=== SELECTED TEXT ===
The federal government is addressing the impact of extreme heat for those most vulnerable. It began this series with a look at the impacts on LGBTQIA communities.
Since its launch this summer, Heat.gov hosted its first “Overlooked and Overburdened” webinar to talk about the potential unique risks and exposure to oppressive temperatures that affect those communities.
For example, the National Integrated Heath Heat Health Information (NIHHIS) agency says people of the LGBTQIA community “are overrepresented in communities that are vulnerable to extreme heat, such as those who are homeless.”
According to UCLA’s School of Law Williams Institute, 45% of homeless youth identify as LGBT. NIHHIS points out that air pollution, COVID-19, and other disasters disproportionately affect the youth.
Dr. Michael Mendez is an Assistant Professor of Urban Planning and Public Policy at the University of California Irvine.
His research talks about how the LGTBQ community adapts to climate change in California.
Dr. Mendez says, “Heat waves in California are not isolated events. They often now compound with other hazards, comorbidities or what’s called a syndemic in the field of public health.”
=== RECORDS ===
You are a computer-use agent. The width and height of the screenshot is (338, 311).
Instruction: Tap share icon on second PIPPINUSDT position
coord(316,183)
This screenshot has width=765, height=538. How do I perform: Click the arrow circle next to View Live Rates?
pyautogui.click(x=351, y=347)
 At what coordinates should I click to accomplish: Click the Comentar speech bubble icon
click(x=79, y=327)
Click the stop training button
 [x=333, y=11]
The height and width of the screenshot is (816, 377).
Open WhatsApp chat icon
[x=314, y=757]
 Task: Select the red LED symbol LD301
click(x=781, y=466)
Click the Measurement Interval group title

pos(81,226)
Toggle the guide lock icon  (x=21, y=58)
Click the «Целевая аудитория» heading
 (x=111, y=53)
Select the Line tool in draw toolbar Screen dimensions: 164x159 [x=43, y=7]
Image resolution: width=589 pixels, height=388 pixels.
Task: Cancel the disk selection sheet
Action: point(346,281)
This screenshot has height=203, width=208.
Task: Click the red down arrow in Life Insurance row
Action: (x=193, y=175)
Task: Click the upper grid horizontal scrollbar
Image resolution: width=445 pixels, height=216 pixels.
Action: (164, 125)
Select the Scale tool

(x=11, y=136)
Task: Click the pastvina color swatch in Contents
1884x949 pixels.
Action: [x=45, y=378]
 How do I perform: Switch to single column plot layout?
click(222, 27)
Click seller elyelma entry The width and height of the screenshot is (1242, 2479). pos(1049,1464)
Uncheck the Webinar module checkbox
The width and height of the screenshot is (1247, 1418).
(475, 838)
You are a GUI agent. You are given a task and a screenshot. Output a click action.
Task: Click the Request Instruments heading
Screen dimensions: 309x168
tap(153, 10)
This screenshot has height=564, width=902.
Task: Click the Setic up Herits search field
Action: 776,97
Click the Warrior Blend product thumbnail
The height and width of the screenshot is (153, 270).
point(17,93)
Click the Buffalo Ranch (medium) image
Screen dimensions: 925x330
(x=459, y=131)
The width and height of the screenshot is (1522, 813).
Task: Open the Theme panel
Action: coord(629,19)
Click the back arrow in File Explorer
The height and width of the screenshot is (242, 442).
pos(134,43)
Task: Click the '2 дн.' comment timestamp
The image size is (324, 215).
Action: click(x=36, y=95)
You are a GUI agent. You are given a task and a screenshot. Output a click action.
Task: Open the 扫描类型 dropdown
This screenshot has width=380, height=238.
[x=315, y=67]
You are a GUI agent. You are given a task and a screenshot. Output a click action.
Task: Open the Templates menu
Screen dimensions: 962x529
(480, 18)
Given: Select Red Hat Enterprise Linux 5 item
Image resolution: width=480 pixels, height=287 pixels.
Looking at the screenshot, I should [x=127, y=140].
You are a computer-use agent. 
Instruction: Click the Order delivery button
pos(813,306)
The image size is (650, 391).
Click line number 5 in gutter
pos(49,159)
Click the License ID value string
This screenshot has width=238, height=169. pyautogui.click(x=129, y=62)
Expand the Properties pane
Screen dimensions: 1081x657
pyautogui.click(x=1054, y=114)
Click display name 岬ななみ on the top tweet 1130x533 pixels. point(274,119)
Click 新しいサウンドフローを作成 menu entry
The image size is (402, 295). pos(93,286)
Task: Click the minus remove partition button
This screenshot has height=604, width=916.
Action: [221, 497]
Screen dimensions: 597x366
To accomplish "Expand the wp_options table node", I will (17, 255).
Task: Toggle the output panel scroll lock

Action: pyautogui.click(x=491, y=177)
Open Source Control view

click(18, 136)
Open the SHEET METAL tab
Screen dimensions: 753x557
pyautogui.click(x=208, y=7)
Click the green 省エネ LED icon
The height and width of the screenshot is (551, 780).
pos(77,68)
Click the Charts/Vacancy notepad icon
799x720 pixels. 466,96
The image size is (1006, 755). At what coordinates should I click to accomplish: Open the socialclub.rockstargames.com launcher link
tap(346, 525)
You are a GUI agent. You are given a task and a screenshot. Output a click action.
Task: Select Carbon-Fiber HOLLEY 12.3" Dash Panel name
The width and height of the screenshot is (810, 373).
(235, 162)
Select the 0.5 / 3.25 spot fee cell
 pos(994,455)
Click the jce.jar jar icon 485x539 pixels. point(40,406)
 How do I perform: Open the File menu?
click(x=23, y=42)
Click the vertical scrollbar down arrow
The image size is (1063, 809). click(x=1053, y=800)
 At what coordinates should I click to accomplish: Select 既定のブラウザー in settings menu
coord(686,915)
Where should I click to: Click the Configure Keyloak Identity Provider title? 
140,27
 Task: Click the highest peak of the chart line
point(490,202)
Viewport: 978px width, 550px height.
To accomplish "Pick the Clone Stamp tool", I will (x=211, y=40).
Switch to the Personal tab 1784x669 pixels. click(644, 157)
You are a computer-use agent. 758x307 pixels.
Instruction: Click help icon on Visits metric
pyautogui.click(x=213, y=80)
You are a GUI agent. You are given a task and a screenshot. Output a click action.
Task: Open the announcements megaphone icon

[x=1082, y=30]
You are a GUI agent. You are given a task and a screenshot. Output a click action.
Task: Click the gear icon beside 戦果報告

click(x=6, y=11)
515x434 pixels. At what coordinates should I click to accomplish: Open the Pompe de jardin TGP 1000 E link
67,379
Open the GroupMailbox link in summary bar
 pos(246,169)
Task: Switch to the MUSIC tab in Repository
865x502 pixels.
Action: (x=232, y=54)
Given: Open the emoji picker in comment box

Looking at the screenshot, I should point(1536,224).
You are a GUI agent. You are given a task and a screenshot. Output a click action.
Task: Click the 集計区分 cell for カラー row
===
## TRY IT
How might the article on extreme heat and LGBTQIA communities go on after its final sentence? Write the next few paragraphs.

## REPLY TO THE EXERCISE
In context, he says heat waves impact low income LGBTQ+ people of color. He says those communities experience “an undue burden of marginalization” because of discriminatory housing policies, poor infrastructure and the exclusion of LGBT people in certain communities.
The webinar also discussed how federal government and local municipalities could work together to mitigate the risk of extreme heat in the LGBTQIA community.
Dr. Bhargavi Chekur is a National Climate & Heath Fellow at the University of Colorado Anschutz School of Medicine.
She presents a case study about a 16-year-old transgender male going to her clinic for worsening depression.
She explains he is on an antidepressant that can change his sensitivity and thermal regulation, meaning he can be more prone to heat stroke or heat stress.
Dr. Chekur says “we want to make sure our clinician workforce is competent in both climate change and vulnerability... thinking about how to care for sexual and gender minorities in a changing climate.”
The family care physician says more outreach needs to be done to health professional about these heat risks and medication sensitivity.
“Common medications like antidepressants, beta blockers and blood pressure medicines can change how sensitive someone is to temperature related illness… anything from dehydration to something more severe.”
She says it is important for clinicians to have those conversations with their patients to talk about an upcoming heat wave and explain the vulnerability they may get from their medications when oppressive temperatures spike.
Panelist on the webinar say local governments need to take a proactive approach to reach these communities and communicate the heat risks.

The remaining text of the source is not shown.